How to vectorize bitrams with hashing in scikit-learn?

Question

How to vectorize bitrams with hashing in scikit-learn?

I have a few bigrams, say: [('word','word'),('word','word'),...,('word','word')]

. How can I use scikit HashingVectorizer

to create a vector function that will later be represented by some classification algorithm, for example, SVC

or Naive Bayes or any type of classification algorithm?

+3

python scipy scikit-learn machine-learning nlp

tumbleweed 28 oct. '14 at 7:20

source to share

2 answers

Since you've extracted the binars yourself, you can vectorize with FeatureHasher

. The main thing you need to do is squash bigrams into lines. For example.

>>> data = [[('this', 'is'), ('is', 'a'), ('a', 'text')],
...         [('and', 'one'), ('one', 'more')]]
>>> from sklearn.feature_extraction import FeatureHasher
>>> fh = FeatureHasher(input_type='string')
>>> X = fh.transform(((' '.join(x) for x in sample) for sample in data))
>>> X
<2x1048576 sparse matrix of type '<type 'numpy.float64'>'
    with 5 stored elements in Compressed Sparse Row format>

+3

Fred foo 29 oct. '14 at 11:30

source to share

alvas · Accepted Answer · 2014-10-28T09:15:28+0000

First, you MUST understand what the various vectorizers do. Most vectorizers are based on approaches bag-of-word

where documents are tokens mapped to a matrix.

From sklearn, CountVectorizer and HashVectorizer documentation :

Converting a collection of text documents to a token count matrix

For example, these sentences

The Fulton County grand jury on Friday announced an investigation into the Atlanta case; the recent primary did not provide any evidence that any irregularities had occurred.

The jury further concluded that the City Executive Committee, which had all the charges for the election, "deserves the praise and gratitude of the City of Atlanta for running the election.

with this crude vectorizer:

from collections import Counter
from itertools import chain
from string import punctuation

from nltk.corpus import brown, stopwords

# Let say the training/testing data is a list of words and POS
sentences = brown.sents()[:2]

# Extract the content words as features, i.e. columns.
vocabulary = list(chain(*sentences))
stops = stopwords.words('english') + list(punctuation)
vocab_nostop = [i.lower() for i in vocabulary if i not in stops]
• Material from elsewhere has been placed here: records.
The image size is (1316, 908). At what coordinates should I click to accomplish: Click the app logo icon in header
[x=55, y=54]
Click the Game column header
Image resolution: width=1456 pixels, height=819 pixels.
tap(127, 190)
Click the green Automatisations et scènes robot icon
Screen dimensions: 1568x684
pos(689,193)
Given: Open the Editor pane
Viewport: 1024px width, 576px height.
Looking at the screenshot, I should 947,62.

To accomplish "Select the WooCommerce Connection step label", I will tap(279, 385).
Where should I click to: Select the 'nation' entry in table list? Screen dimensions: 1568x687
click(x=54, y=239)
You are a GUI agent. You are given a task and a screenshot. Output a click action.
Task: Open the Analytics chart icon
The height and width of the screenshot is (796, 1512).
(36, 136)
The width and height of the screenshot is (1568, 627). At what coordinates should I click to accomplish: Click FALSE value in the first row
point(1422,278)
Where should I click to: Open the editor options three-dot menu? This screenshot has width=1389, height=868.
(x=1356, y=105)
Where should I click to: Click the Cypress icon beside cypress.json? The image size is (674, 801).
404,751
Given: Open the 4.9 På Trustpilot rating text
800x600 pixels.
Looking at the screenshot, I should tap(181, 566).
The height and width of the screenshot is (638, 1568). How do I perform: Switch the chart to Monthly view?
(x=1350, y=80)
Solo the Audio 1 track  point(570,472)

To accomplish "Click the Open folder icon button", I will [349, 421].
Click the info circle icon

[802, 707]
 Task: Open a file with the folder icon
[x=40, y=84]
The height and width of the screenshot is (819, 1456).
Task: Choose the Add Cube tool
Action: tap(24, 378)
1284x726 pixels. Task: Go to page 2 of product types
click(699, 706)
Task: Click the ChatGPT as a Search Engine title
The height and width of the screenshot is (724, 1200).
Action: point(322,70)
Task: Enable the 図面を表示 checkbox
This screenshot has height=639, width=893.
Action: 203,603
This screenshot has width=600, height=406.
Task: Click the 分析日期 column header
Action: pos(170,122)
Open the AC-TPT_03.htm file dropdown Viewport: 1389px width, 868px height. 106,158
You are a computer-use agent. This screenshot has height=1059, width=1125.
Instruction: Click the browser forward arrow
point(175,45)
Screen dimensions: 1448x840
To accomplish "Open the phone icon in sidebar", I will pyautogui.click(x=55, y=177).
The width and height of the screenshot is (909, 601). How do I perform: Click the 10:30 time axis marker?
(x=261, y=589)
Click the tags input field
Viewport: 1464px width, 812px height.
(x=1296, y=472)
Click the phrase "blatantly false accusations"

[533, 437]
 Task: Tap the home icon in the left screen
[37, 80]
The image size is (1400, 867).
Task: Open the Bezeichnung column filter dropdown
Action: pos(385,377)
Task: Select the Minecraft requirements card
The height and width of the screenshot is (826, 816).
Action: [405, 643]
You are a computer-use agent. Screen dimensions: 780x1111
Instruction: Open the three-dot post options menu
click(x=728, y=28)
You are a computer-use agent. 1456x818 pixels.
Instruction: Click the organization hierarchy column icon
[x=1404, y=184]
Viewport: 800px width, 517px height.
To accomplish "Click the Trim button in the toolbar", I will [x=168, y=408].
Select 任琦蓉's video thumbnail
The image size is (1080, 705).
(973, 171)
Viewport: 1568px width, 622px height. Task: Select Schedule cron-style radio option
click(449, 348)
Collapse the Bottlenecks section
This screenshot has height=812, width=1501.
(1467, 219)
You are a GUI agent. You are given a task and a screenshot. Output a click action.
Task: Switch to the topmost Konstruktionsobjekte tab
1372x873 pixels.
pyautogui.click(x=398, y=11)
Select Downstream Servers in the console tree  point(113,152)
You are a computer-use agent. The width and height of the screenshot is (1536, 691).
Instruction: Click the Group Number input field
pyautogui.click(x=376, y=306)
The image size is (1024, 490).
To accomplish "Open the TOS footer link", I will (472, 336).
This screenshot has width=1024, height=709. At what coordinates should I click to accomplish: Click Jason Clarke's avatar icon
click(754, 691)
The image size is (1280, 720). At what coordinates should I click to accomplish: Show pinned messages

# Create a matrix from the sentences
matrix = [Counter([w for w in words if w in vocab_nostop]) for words in sentences]

print matrix

will become:

[Counter({u"''": 1, u'``': 1, u'said': 1, u'took': 1, u'primary': 1, u'evidence': 1, u'produced': 1, u'investigation': 1, u'place': 1, u'election': 1, u'irregularities': 1, u'recent': 1}), Counter({u'the': 6, u'election': 2, u'presentments': 1, u'``': 1, u'said': 1, u'jury': 1, u'conducted': 1, u"''": 1, u'deserves': 1, u'charge': 1, u'over-all': 1, u'praise': 1, u'manner': 1, u'term-end': 1, u'thanks': 1})]

Thus, it can be quite inefficient given the very large dataset, so the developers sklearn

have created more efficient code. One of the most important features sklearn

is that you don't even need to load the dataset into memory before vectorizing it.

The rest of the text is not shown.